Start of Block

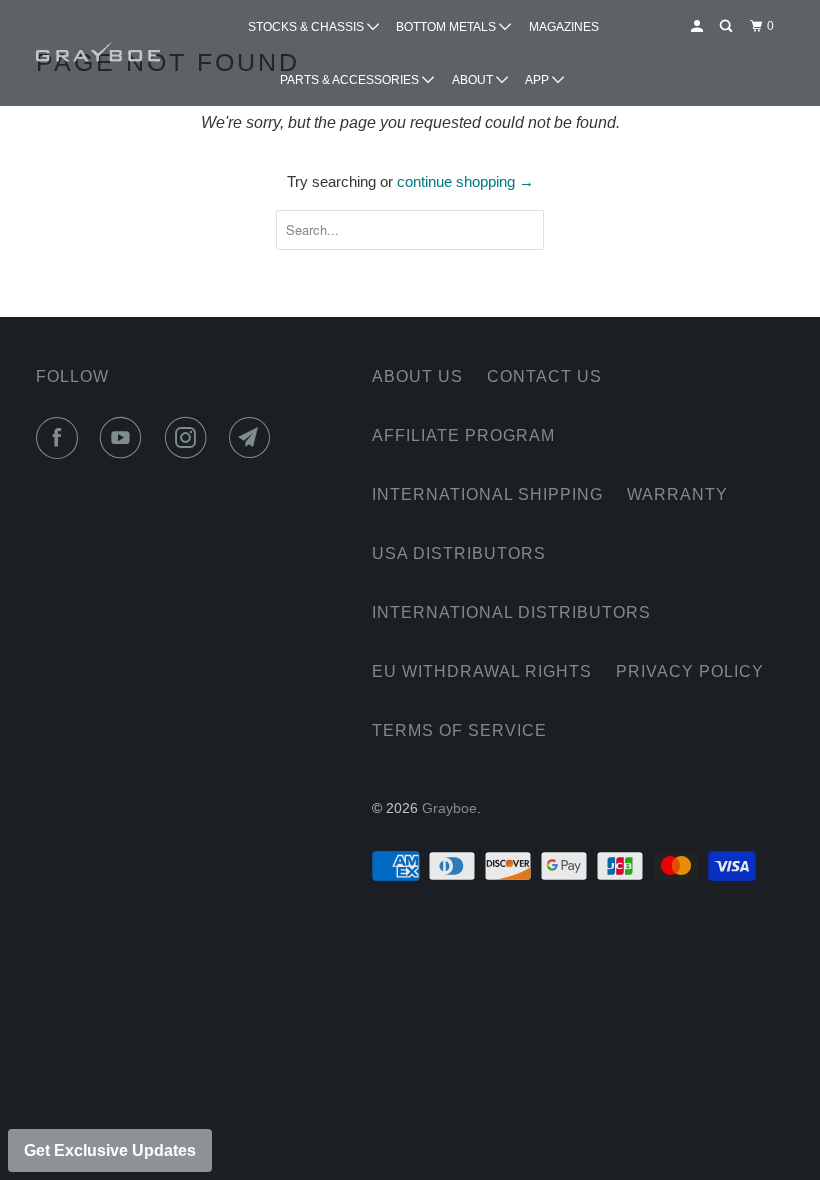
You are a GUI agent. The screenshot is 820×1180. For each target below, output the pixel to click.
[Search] (727, 26)
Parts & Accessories (351, 80)
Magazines (564, 27)
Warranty (677, 494)
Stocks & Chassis (307, 27)
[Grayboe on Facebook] (61, 438)
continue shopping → (465, 181)
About (474, 80)
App (538, 80)
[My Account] (698, 26)
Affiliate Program (463, 435)
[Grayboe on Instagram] (190, 438)
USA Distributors (459, 553)
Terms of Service (459, 730)
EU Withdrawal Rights (482, 671)
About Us (417, 376)
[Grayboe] (98, 53)
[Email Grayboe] (254, 438)
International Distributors (511, 612)
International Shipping (487, 494)
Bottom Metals (447, 27)
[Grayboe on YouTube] (125, 438)
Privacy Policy (690, 671)
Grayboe (449, 808)
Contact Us (544, 376)
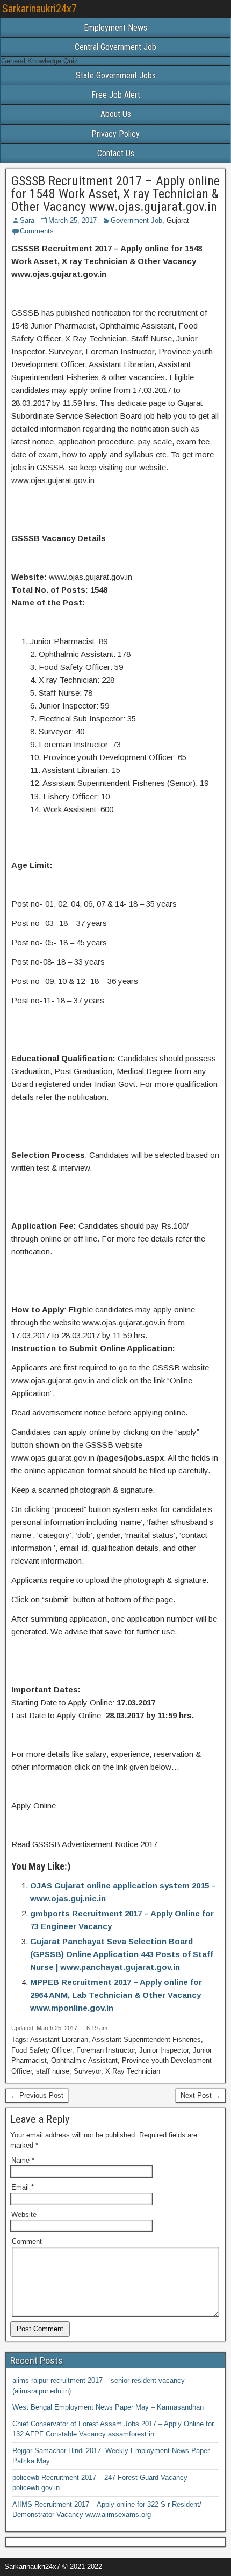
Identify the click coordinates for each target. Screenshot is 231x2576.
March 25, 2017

End of Block

_Your assignment_
Using the listing above, show every line that includes the string "click".

_Solution for this problem_
You are a GUI agent. The screenshot is 820×1180. For each target below, output the pixel to click.
Identify the click coordinates for each target. Screenshot is 231x2576.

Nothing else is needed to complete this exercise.